▶ Verilen metin:
"""

Bu alan için de oynanan futbol, birbirinden farklı yaklaşık 1000 farklı hareketin yer aldığı ve hareketlerin birbiri ardına hızla değişebildiği bir oyun yapısındadır. 45'er dakikadan iki devre halinde oynanan; temel bir aerobik yapı üzerine, düzensiz aralıklarla süratin, kuvvetin, kuvvette devamlılığın, patlayıcılık ve koordinasyonun, futbolun oyun yapısına ve beceri özelliğine bağlı olarak teknik ve taktik içerisinde sergilendiği bir oyundur (Reilly ve ark 1990).

Takım oyunu özelliği taşımasının yanında her oyuncunun kişiliği ve becerisi doğrultusunda yeteneklerini sergilediği ve kendini kanıtlama imkanına sahip olduğu,

(14)

"""

▶ Yapılacak görev 1:
Futbol hakkındaki metne göre bir futbol maçı kaç devreden oluşur ve her devre kaç dakika sürer?
▶ Yapılacak görev 2:
Futbol hakkındaki metni kaldığı yerden sürdür.

▶ Çıkarılan bilgiler:
"""

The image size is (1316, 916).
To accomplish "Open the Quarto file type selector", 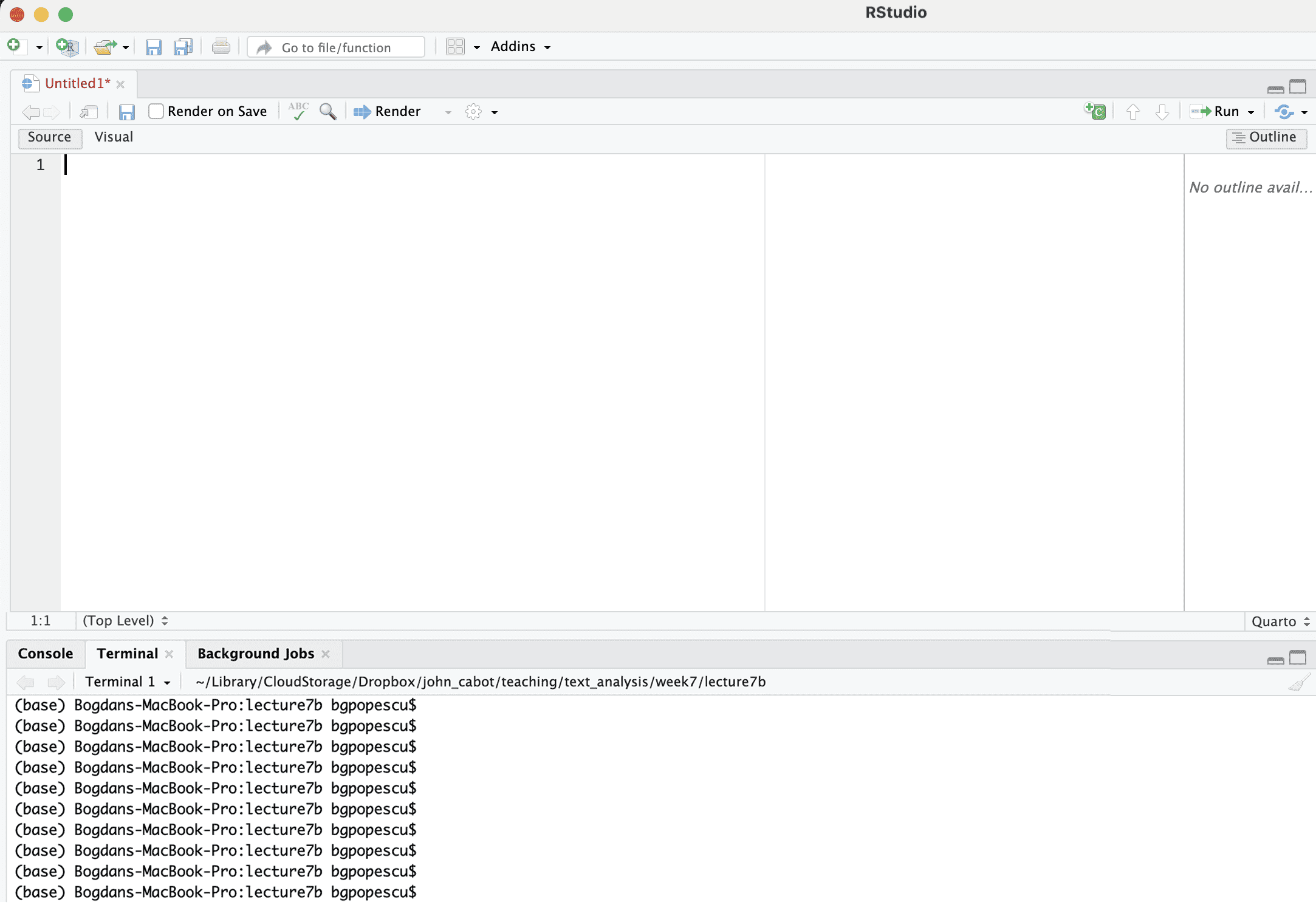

"""
"""

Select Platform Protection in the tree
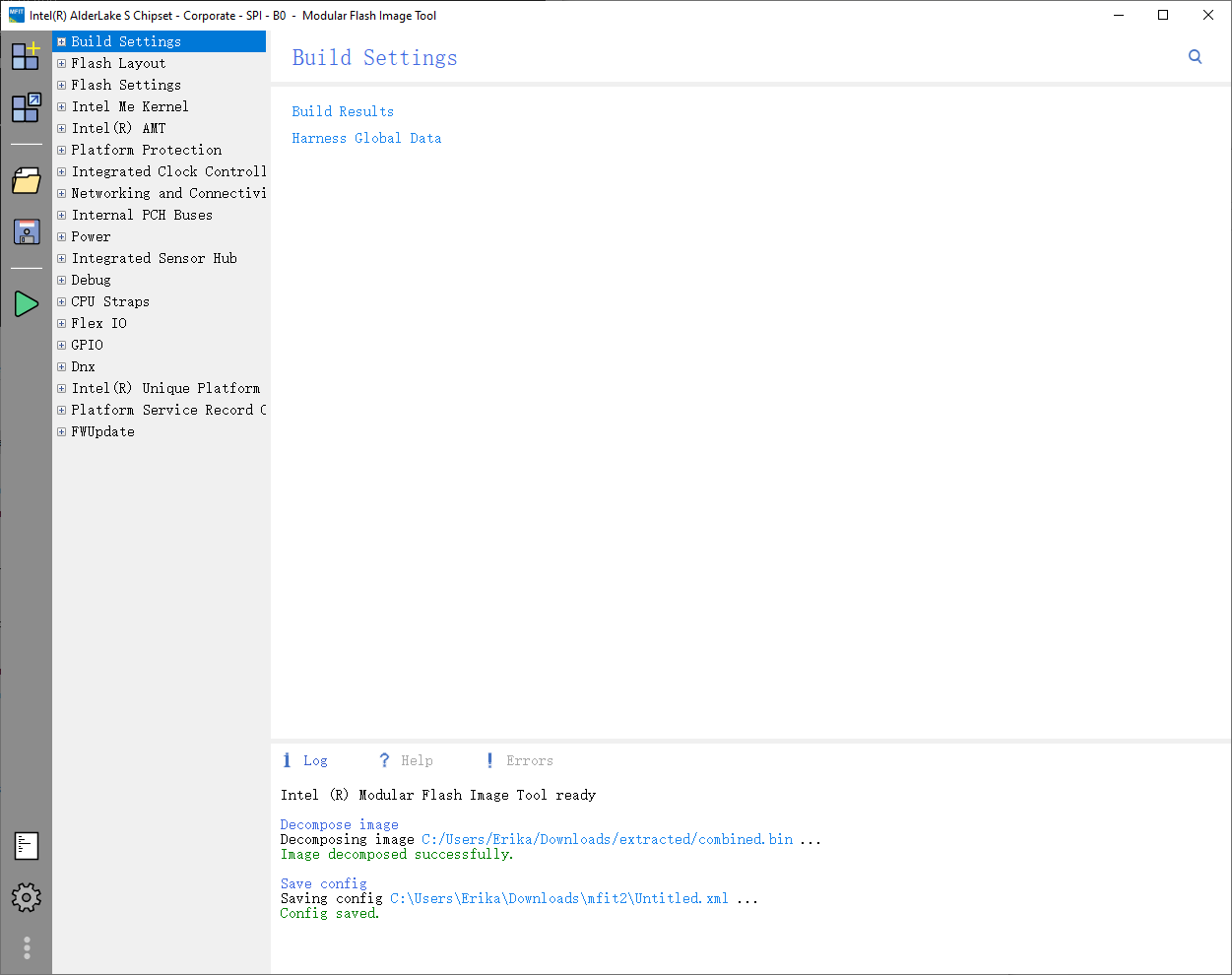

"""

▶ Yanıt 1:
Maç, her biri 45 dakika süren iki devreden oluşur.

▶ Yanıt 2:
bunu yaparken de takım arkadaşları ile uyum içinde, ortak etkileşimle başarıya kavuştuğu bir spor dalı olan futbol (Yaman ve ark 2001), dünya genelinde farklı oyun seviyelerine sahip erkek, kadın, çocuk ve yetişkinlerin oynadığı en popüler spor dalı olduğu görülmektedir (Stolen ve ark 2005, Şahin ve Yakut 2005, Rein ve ark 2011). İlgi çekiciliği ve çeşitli toplumlarda zevkle oynandığından geniş kitlelere mal olmuş, milyonlarca insanın ilgi odağı haline gelmiştir (Konter 1997, Tucker 1997).

Günümüzde futbol; teknik, taktik, kondisyon, esneklik, sürat vs. özellikleri bünyesinde bulundurmaktadır. Futbolcular ayakta kalabilmek, başarılı olabilmek adına antrenmanlarda bu özelliklerini en üst seviyeye çıkartmak için çalışmaktadırlar (Akgün 1992). Futbol bilimi sayesinde, gerek futbolcuların çalışma şartlarını iyileştirmek ve gerekse de seyircilere daha iyi izleme, zevk ve haz duyma imkanı verebilecek gelişmeler; futbolcunun gelişmesine ve futbolun daha geniş kitlelere yayılmasına hız kazandırılmaktadır (Günay ve Yüce 2008).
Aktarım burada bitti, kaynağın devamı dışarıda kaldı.